08 December 2008

No longer a Pro or Searching for a Gallery

For a few months I enjoyed a "Pro" flickr account from a donation (thanks Gianluca), it was useful to host some photos from FUDCon, a time when I got accustomed with the website and started to use it more and more. But like any good thing in life, it ended recently. The price is affordable, so I could renew it, but with the recent news I don't even thing about that: there is no way in hell I will give money to a company that wants to sell to Microsoft or to a company which is a target for acquisition by Microsoft.

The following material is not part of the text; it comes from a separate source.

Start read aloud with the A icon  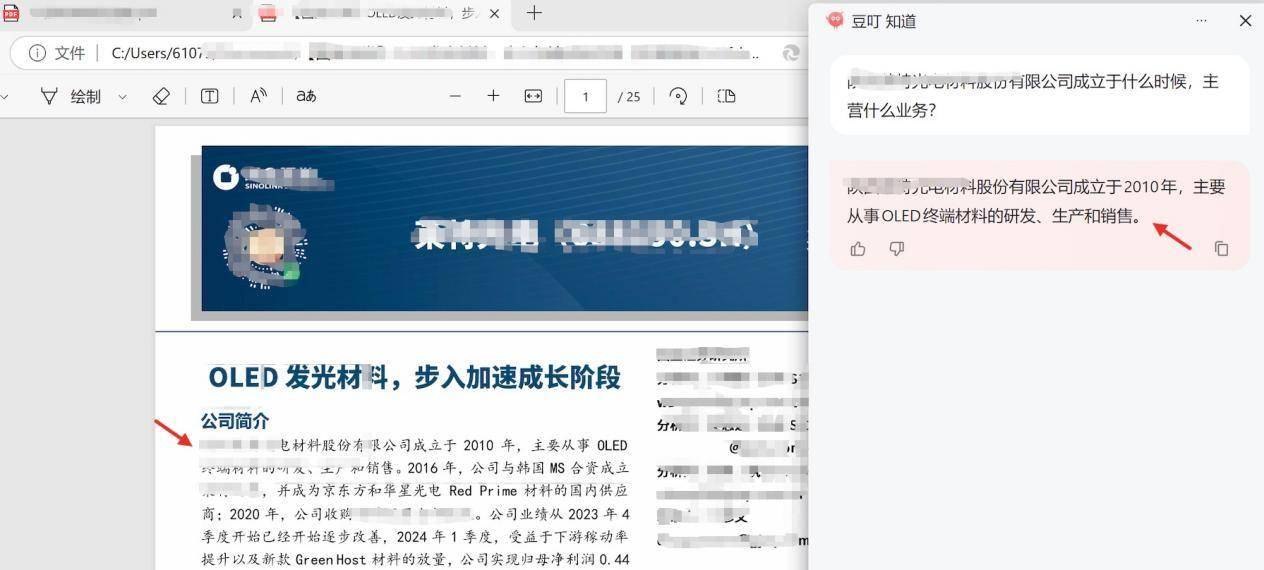258,96
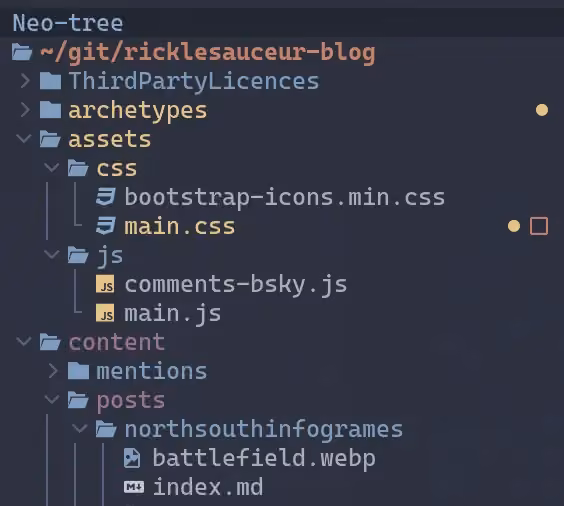
Task: Click the image file icon for battlefield.webp
Action: [132, 458]
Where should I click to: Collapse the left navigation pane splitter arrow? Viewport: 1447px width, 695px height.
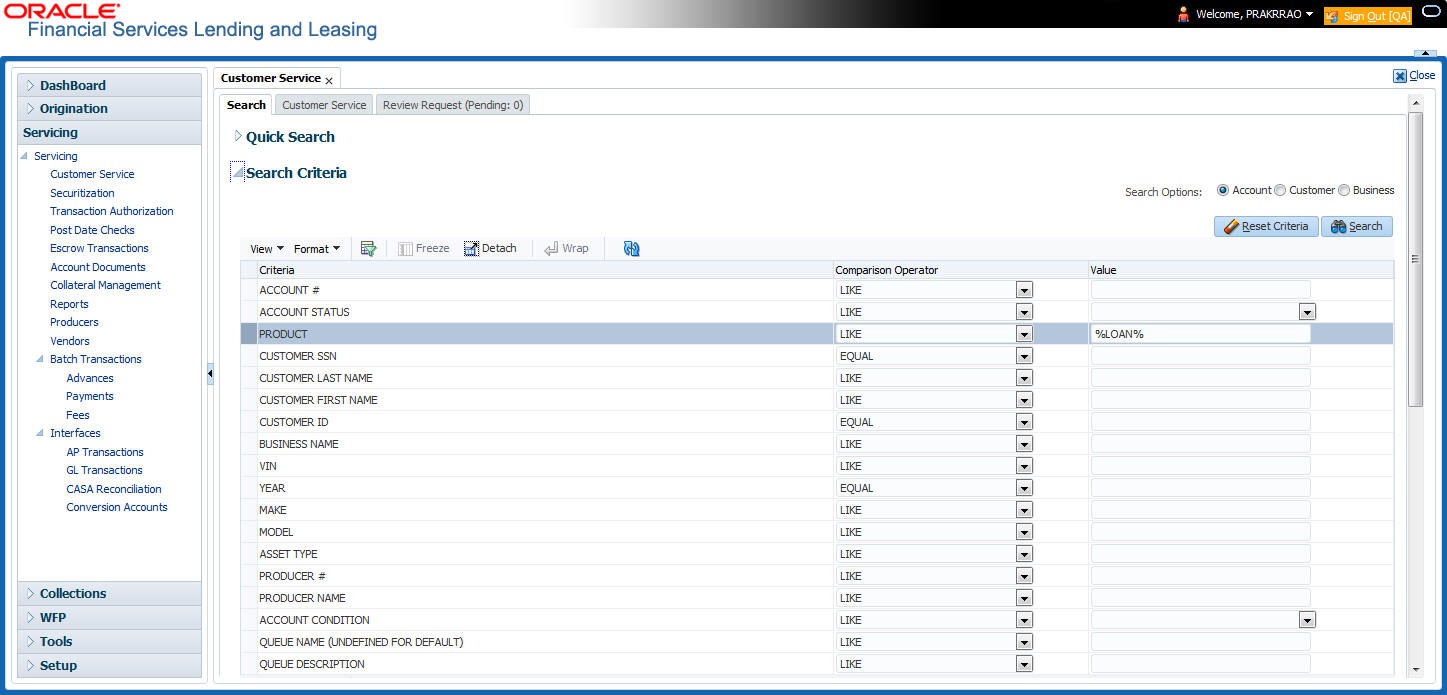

That just won't happen.

So here I am, looking for a gallery software to run on my own domain, on my own website (with supposedly "unlimited" storage and "unlimited" bandwidth), unhappy with everything I tried so far, from Gallery2 which I find to complex to Zenphoto which I find to basic, asking for input and advice.

I won't move my photos to my Picasaweb account, I find its interface terrible and the limitation of an unpaid account are even more restrictive and I won't go to any obscure flickr clone, I have waiting for upload thousands of photos.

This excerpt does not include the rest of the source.